The Helicopter Trail and a Mysterious Death
A critical element of Margetić’s exposure ties the illegal mine to the highly suspicious death of Boban Kusturić, the former personal helicopter pilot for Milorad Dodik. Kusturić’s body was recently discovered under mysterious circumstances near Banja Luka, an event officially ruled an accident but widely questioned by local journalists.
[THE COVERT AVIATION NETWORK]
• Pilot: The late Boban Kusturić (Dodik's private pilot).
• Aircraft: Republika Srpska government/private helicopters.
• Cargo: Covert transport of fugitive crime lords & state officials.

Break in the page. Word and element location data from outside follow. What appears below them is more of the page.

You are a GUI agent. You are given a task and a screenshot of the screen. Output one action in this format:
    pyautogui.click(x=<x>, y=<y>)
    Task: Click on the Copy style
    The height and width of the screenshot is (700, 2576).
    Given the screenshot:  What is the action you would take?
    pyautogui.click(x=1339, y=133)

• Key Passengers: Zvonko Veselinović & Belgrade Police Chief Veselin Milić.
The investigation reveals that Kusturić acted as the private logistical coordinator for the cartel, using institutional helicopters to fly secret, undocumented meetings between political leaders, business magnates, and criminal elements. Among his frequent passengers were Veselinović and Veselin Milić, a high-ranking commander within the Serbian police and security apparatus.
A Matrix of Balkan Institutional Crime
Margetić concludes that the Bukova Kosa mining site is the missing link needed to map out the contemporary symbiosis between Balkan politics, organized crime syndicates, and compromised state security agencies.
The investigative file indicates that the mine hides critical forensic and financial evidence regarding recent political-mafia power struggles, illegal wealth accumulation, and state-sanctioned racketeering that have quietly destabilized both Serbia and Bosnia and Herzegovina.
Neither the government in Belgrade nor the authorities in Banja Luka have issued an official response to Margetić’s public disclosures.